Maria Florina Balcan, Anh Tuan Nguyen, Dravyansh Sharma

CMU· Toyota Technological Institute at Chicago

Data-driven algorithm design generalization guarantee PAC-learnable bound provable hyperparameter tuning

Abstract

Modern machine learning algorithms, especially deep learning-based techniques, typically involve careful hyperparameter tuning to achieve the best performance. Despite the surge of intense interest in practical techniques like Bayesian optimization and random search-based approaches to automating this laborious and compute-intensive task, the fundamental learning-theoretic complexity of tuning hyperparameters for deep neural networks is poorly understood.

Inspired by this glaring gap, we initiate the formal study of hyperparameter tuning complexity in deep learning through a recently introduced data-driven setting. We assume that we have a series of learning tasks, and we have to tune hyperparameters to do well on average over the distribution of tasks.
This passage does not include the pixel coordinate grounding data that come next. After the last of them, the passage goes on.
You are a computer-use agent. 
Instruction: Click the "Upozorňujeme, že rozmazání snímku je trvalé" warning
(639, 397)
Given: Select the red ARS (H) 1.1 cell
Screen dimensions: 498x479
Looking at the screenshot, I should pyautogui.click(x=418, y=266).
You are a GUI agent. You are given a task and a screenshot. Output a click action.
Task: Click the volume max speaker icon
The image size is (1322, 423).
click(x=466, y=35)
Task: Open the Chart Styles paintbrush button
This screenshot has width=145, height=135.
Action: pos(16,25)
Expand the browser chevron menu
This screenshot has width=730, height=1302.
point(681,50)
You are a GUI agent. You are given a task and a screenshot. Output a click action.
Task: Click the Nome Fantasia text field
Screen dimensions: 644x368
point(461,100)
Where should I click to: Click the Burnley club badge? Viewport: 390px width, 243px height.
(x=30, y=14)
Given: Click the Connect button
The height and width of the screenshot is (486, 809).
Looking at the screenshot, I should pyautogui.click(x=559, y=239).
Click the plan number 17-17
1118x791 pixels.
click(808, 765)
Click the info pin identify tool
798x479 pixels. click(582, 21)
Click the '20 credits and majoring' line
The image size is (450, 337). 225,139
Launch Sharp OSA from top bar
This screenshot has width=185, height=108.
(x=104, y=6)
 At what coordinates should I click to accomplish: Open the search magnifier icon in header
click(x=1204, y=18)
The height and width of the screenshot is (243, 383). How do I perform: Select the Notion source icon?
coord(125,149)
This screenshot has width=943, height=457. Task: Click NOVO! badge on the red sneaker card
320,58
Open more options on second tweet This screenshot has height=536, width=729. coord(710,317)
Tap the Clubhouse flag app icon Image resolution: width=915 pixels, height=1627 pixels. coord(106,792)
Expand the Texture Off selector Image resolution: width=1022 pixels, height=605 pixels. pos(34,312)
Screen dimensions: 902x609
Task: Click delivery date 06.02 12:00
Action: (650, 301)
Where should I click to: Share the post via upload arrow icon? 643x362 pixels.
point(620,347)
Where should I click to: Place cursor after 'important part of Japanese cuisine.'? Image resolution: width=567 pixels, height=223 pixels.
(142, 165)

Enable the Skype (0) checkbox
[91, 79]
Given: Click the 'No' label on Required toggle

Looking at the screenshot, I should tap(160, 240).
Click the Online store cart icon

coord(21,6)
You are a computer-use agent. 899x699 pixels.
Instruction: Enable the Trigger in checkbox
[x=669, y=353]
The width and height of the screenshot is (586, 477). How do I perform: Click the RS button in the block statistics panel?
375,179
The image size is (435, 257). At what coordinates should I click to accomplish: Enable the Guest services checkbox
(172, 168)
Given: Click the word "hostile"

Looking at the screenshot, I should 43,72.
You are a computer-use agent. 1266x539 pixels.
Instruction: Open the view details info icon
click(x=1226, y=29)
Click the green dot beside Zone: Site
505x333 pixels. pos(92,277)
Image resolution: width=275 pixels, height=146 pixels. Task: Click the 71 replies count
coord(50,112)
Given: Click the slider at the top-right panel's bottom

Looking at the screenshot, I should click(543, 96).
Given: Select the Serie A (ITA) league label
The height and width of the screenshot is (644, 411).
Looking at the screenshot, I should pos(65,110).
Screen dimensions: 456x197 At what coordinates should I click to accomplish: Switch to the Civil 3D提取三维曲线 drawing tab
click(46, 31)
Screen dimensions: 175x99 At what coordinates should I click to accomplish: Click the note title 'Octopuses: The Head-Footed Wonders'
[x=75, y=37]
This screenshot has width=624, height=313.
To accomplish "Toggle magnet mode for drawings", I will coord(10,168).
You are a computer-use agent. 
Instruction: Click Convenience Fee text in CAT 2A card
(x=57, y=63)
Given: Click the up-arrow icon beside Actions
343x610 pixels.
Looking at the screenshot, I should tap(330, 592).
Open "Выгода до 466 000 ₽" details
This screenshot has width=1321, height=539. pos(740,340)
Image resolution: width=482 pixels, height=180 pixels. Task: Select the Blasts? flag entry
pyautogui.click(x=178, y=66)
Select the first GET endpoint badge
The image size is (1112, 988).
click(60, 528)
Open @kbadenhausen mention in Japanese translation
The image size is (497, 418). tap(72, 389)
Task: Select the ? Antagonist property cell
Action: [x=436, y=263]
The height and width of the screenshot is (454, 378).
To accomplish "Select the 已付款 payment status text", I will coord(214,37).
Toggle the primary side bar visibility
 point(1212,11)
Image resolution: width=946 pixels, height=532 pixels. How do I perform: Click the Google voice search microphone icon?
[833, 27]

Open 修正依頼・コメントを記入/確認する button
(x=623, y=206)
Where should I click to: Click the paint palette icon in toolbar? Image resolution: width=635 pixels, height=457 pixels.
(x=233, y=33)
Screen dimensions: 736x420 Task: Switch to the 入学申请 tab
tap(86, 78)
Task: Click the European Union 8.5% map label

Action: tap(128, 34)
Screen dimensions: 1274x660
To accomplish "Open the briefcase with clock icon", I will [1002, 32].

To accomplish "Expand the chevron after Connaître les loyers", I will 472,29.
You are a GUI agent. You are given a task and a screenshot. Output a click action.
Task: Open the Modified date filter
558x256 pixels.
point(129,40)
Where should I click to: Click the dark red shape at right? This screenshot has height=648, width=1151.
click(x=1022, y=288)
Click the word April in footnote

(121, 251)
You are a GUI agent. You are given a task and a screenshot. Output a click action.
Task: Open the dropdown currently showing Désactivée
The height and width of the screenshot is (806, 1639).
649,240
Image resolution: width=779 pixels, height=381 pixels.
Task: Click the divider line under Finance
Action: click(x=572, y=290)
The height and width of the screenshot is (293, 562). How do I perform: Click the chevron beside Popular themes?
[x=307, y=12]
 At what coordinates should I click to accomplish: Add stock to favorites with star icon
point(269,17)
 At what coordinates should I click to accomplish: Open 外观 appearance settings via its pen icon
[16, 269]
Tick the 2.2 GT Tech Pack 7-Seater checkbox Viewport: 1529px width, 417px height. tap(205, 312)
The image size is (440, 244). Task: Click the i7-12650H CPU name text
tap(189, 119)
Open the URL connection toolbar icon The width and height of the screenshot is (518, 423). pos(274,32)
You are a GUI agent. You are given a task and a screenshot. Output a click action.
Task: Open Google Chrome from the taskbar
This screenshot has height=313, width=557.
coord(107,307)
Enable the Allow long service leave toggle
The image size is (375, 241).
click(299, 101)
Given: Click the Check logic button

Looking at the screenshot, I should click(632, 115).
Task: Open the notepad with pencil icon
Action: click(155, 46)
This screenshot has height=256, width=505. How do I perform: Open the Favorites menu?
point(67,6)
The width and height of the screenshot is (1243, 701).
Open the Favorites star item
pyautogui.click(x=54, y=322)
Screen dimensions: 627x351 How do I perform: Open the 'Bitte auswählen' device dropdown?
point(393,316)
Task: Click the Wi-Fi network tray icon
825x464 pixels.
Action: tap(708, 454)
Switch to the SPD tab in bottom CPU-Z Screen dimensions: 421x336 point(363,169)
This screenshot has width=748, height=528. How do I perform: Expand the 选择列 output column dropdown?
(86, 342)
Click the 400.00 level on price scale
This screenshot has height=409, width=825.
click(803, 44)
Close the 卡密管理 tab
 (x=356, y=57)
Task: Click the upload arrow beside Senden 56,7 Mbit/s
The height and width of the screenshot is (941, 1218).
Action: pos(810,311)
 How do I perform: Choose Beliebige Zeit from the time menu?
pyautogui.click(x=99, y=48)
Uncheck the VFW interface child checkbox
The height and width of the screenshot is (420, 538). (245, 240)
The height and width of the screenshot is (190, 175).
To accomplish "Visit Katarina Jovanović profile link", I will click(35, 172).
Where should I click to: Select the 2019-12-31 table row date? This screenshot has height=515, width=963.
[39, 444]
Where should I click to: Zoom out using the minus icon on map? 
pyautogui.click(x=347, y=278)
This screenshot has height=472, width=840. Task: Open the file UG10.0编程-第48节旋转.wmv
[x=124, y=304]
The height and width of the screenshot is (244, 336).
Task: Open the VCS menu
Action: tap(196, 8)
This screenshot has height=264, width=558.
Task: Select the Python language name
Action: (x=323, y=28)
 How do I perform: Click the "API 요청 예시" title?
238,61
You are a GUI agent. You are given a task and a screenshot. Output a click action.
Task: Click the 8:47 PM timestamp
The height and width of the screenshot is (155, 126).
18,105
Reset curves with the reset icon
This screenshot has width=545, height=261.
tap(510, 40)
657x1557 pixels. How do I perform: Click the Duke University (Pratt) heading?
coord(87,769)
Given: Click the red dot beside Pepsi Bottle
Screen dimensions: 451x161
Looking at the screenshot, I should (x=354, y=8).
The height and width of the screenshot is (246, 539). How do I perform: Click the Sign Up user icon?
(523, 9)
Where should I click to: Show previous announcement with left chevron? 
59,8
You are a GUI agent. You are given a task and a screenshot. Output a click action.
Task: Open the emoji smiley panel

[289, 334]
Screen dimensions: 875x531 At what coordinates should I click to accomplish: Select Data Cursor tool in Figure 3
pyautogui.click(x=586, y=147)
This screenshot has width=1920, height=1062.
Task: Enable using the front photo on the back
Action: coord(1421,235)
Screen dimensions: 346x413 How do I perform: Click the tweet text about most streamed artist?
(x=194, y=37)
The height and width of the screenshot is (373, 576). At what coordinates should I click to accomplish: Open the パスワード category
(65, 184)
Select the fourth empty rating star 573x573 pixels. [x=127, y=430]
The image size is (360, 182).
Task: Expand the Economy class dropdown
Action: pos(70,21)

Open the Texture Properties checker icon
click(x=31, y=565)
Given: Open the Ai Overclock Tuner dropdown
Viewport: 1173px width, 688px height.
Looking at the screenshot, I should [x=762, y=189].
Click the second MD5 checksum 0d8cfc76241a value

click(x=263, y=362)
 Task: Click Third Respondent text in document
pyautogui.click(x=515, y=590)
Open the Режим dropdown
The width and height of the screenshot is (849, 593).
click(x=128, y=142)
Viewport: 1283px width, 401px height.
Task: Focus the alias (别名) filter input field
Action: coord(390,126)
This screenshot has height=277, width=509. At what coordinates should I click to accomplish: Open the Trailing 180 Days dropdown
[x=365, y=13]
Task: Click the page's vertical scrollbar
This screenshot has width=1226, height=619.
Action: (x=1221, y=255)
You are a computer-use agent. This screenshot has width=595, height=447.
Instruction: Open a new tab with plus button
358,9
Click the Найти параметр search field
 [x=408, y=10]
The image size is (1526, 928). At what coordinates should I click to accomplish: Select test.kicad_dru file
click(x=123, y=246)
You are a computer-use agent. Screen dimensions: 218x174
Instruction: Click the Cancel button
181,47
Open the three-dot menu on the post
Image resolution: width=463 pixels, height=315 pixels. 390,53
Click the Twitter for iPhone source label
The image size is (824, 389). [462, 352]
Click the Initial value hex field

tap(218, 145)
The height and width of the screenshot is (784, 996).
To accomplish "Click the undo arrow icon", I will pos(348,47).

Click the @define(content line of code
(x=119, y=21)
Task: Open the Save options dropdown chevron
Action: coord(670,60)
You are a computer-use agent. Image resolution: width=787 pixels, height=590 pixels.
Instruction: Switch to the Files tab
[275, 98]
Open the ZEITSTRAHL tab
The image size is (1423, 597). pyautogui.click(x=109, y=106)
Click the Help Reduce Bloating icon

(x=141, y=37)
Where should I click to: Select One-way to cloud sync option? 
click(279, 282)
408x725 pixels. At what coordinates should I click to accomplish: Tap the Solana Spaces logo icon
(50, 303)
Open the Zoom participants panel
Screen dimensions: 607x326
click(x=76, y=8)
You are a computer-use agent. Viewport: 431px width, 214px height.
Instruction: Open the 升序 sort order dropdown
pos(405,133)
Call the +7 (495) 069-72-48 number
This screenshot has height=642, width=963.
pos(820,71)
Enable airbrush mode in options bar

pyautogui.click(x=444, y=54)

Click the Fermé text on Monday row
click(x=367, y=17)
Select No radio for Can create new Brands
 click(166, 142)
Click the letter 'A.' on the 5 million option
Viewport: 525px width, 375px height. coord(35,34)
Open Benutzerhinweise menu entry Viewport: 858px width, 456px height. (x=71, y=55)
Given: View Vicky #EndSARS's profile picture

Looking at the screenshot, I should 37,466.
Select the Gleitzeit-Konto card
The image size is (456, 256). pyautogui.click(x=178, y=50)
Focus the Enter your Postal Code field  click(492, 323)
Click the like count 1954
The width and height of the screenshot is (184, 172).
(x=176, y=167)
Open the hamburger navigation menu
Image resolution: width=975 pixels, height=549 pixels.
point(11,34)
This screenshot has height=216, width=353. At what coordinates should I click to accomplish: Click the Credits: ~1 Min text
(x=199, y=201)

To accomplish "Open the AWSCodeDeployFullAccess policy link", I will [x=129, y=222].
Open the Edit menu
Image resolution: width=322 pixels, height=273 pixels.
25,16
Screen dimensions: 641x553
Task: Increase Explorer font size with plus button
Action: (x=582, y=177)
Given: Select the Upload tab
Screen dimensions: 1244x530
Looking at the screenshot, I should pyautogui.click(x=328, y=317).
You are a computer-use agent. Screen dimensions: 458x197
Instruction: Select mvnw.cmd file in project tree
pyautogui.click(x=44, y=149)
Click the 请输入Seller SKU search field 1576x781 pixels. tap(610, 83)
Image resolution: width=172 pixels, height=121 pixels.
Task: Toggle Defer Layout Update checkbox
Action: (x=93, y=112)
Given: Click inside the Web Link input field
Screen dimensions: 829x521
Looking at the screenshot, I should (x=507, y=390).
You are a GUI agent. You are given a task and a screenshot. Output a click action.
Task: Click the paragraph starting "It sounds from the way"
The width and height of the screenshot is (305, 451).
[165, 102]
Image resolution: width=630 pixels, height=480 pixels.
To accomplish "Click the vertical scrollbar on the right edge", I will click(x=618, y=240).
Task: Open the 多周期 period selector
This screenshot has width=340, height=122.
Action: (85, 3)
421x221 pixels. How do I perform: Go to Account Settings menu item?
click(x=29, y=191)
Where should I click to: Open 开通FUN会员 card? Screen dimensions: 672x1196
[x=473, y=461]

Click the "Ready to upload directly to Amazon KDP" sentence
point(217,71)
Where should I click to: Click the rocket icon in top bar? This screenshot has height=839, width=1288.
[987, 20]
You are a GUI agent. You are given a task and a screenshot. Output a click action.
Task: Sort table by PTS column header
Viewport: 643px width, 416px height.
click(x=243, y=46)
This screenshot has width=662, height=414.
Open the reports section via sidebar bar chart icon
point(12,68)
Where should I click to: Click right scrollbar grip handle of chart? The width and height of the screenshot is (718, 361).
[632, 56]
A major difficulty is that the utility function as a function of the hyperparameter is very volatile, and furthermore, it is given implicitly by an optimization problem over the model parameters. To tackle this challenge, we introduce a new technique to characterize the discontinuities and oscillations of the utility function on any fixed problem instance as we vary the hyperparameter; our analysis relies on subtle concepts, including tools from algebraic geometry, differential geometry, and constrained optimization. We use this to show that the learning-theoretic complexity of the corresponding family of utility functions is bounded.

We instantiate our results and provide sample complexity bounds for concrete applications—tuning a hyperparameter that interpolates neural activation functions and setting the kernel parameter in graph neural networks.